### Exercise:
Copy each line of the records that holds the string "screenshot".

### Records shown:
§

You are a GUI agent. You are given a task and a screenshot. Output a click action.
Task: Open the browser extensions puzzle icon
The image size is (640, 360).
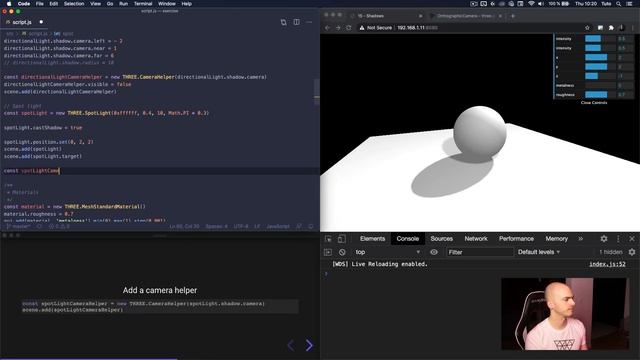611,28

§

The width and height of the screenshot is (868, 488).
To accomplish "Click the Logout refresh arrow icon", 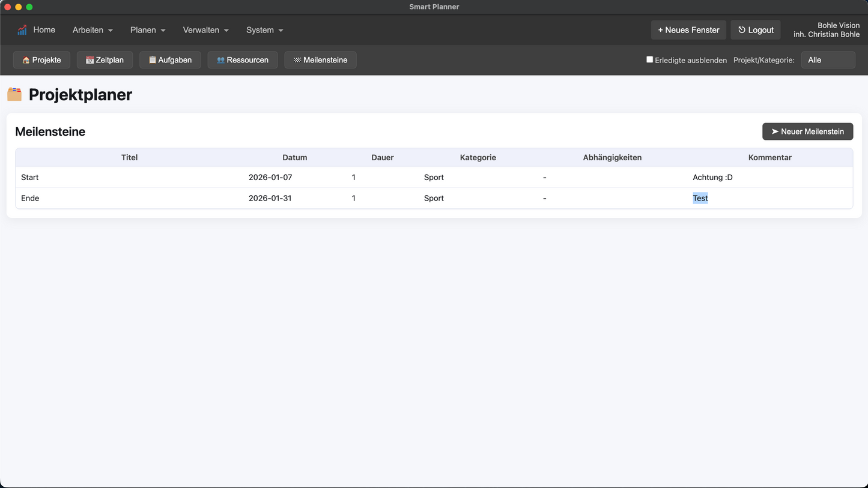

§

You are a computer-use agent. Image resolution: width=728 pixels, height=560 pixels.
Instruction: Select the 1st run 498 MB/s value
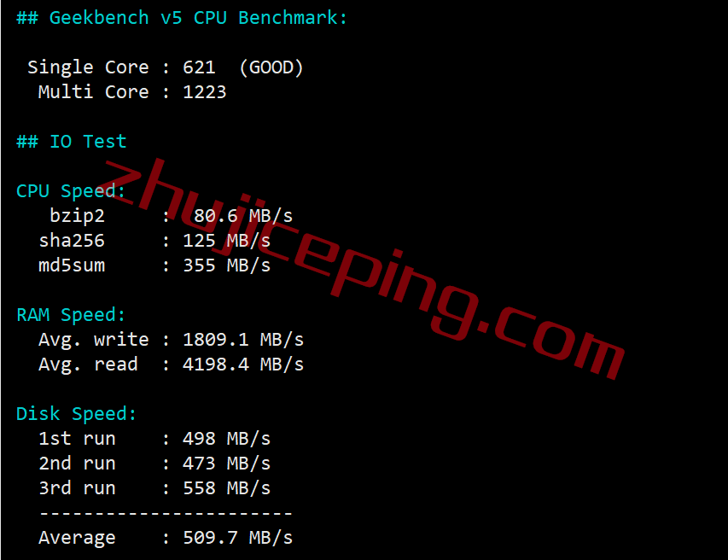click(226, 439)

§

### Task response:
You are a GUI agent. You are given a task and a screenshot. Output a click action.
The width and height of the screenshot is (868, 488).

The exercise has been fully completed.